ここまでの思いを見せられては、投げ出すコトもできない。
「お父さんの過去の夢を考える前に、確認したいコトが二つ、あるんだけど」
ボクは自分の腕時計に視線を落とす。
「宮先さんのお母さんとお父さんは、結婚指輪をはめているのかな」
そんなボクの問いに対して、宮先さんは、手のこぶしと輪っかを崩し、答える。
「いえ。先生のところと同じで、『そういうの、必要ない』って考えです。……でも、なんで、結婚指輪が気になるんですか」
「青い宝石の指輪と関係があるのかなと思ってね。……そして、もう一つ。自分の呼び方に関する、ちょっとしたコトなんだけど、お母さんの一人称は『アタシ』だったりする?」
……「アタシ」の「ア」にアクセントを置いて、ボクは聞いた。
対して宮先さんは、首を横に振る。
「違います。はっきり『ワタシ』のほうです」
ボクの質問に対応させるかたちで、宮先さんは「ワタシ」の「ワ」を強く発音した。
「お父さんの寝言の『アタシ』とは関係ないでしょうね。ちなみに今のワタシも『ワタシ』です。だから父の『アタシ』は家族の一人称をマネしたモノじゃないと思います」
「うん、教えてくれて助かるよ」
残りの休憩時間を腕時計で確かめたあと、ボクは軽く目を閉じた。
「それと、これも押さえておきたい。聞いた限りでは、お父さん……そんなに深刻な感じでもないね」
「ワタシも思いました。つらそうな寝言を口にしていたわりには、『自由に想像していい』みたいな、あっさりとした態度だもん」
「当の昔の夢は、そんなにドロドロしたモノじゃなかったのかも。お父さんが、すぐに宮先さんに話さなかったのは……お母さんのほうに先に伝えたかったからだとボクは思う。過去になにかあったのかと真っ先に不安になるのは、第一にお母さんだろうから」
「子どものワタシよりも先にお母さんに話を通すのが、お父さんなりのスジというコトですか。……まあ考えてみれば浮気ではなさそうです。そうだったら、指輪は証拠品。ワタシに、そのまんま見せるワケがありません」
「確かにね」
ボクも同意見だ。父親の態度からして浮気というコトは、ほぼないと見ていい。
(そもそも、特定の品が出てきただけで決めつけるのも、よくない。寝言で知らない名前を聞いたからといって浮気と断ずるのも理不尽と――そんなふうに思っているボクがここで変な邪推をすれば、ただのダブスタだ)

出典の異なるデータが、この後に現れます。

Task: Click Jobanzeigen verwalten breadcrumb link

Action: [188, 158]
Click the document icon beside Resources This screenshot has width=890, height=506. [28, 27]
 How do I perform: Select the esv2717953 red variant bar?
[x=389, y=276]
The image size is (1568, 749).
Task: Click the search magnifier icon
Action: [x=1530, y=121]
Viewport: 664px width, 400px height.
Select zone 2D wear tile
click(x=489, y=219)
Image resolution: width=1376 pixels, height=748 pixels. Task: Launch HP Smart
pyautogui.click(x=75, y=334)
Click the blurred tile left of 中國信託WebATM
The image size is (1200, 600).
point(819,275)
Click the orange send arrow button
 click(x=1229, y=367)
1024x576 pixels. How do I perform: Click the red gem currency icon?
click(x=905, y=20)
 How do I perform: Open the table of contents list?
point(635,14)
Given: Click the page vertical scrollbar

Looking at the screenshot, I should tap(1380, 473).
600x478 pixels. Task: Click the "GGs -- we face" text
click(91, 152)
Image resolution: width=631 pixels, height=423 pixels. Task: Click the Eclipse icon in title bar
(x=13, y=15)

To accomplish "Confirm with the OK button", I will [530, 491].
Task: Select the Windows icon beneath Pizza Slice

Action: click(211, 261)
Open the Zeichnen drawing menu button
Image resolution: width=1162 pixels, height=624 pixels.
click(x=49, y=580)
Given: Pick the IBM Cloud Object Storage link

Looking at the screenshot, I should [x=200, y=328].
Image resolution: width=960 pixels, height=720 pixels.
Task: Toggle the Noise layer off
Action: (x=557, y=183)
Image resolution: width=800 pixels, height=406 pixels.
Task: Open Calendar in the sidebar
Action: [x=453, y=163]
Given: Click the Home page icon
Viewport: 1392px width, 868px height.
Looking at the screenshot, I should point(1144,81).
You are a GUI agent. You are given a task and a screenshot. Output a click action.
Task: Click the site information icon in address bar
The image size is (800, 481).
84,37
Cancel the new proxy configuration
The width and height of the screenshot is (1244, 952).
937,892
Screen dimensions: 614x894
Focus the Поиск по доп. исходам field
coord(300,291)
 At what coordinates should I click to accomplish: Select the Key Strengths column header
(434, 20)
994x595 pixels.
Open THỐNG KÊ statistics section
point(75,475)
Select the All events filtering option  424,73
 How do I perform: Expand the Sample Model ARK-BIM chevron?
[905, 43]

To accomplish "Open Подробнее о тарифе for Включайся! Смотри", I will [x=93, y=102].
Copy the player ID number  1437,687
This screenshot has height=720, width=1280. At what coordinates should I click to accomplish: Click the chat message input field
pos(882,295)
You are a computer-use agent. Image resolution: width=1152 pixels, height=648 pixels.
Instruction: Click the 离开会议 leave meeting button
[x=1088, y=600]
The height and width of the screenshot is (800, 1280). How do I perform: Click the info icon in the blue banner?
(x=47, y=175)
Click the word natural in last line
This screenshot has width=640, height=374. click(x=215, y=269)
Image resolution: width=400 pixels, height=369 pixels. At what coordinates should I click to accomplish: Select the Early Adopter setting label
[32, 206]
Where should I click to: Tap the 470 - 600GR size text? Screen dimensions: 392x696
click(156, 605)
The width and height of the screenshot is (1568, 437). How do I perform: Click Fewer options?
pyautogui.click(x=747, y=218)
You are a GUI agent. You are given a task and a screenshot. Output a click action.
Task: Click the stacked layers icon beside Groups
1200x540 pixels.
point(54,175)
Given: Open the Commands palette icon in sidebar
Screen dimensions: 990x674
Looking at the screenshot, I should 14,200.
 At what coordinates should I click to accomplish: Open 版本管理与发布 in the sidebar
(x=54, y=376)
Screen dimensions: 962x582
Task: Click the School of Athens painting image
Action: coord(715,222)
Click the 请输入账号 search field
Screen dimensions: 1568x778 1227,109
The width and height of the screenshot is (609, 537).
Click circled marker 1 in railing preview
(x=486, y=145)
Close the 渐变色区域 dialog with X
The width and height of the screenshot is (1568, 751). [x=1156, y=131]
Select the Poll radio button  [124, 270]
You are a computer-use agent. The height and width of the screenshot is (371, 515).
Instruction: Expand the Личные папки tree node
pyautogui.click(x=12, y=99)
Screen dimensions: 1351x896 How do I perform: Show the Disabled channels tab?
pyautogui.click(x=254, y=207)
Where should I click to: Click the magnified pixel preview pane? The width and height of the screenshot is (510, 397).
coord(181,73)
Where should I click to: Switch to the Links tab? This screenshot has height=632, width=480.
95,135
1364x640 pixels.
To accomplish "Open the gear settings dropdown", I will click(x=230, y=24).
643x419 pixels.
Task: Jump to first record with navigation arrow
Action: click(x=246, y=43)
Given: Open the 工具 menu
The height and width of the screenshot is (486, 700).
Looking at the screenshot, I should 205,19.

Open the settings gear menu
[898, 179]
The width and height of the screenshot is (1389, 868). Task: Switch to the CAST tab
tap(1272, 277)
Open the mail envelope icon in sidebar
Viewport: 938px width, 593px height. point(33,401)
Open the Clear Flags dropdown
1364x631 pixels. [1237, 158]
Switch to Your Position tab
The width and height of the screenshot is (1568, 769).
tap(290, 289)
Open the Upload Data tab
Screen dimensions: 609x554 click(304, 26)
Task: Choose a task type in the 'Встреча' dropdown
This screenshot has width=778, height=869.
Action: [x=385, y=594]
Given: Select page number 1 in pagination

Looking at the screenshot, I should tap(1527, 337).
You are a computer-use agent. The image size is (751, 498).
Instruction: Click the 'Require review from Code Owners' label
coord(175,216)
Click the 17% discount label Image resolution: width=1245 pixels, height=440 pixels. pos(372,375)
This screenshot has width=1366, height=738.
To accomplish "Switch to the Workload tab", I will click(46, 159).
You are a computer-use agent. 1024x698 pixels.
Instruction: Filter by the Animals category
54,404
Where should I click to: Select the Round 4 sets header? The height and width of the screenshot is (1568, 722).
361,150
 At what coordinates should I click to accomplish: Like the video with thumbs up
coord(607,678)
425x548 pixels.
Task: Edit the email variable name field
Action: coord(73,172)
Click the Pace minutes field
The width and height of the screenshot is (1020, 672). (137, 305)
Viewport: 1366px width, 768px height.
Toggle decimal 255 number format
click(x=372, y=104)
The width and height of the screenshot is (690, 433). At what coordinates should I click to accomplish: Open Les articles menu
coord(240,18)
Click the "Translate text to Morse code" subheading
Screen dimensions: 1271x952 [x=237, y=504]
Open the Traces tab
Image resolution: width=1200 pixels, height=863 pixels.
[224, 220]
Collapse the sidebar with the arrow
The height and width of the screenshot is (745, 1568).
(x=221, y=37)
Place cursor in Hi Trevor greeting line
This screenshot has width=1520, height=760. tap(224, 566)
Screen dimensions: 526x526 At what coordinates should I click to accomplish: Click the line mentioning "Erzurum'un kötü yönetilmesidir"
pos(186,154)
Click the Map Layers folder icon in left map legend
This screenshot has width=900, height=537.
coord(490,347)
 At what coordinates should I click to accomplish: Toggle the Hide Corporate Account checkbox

少なくとも、お父さんの見た過去の夢は決して子どもを悲しませるモノではない……そう信じたい。
「寝言は全部で『アタシが悪かった』『まず謝るべきはアタシだ』『アタシは裁かれてしまいたい』の三つだったよね」
「はい。それらを順番どおりに口に出します。一夜につき三つの寝言をそれぞれ一回ずつ。やっぱり三分以内で終わります」
「ありがとう。じゃあ、そういったコトを踏まえて、お父さんの夢を考えてみようか」
ボクは目をあけ、まばたきする。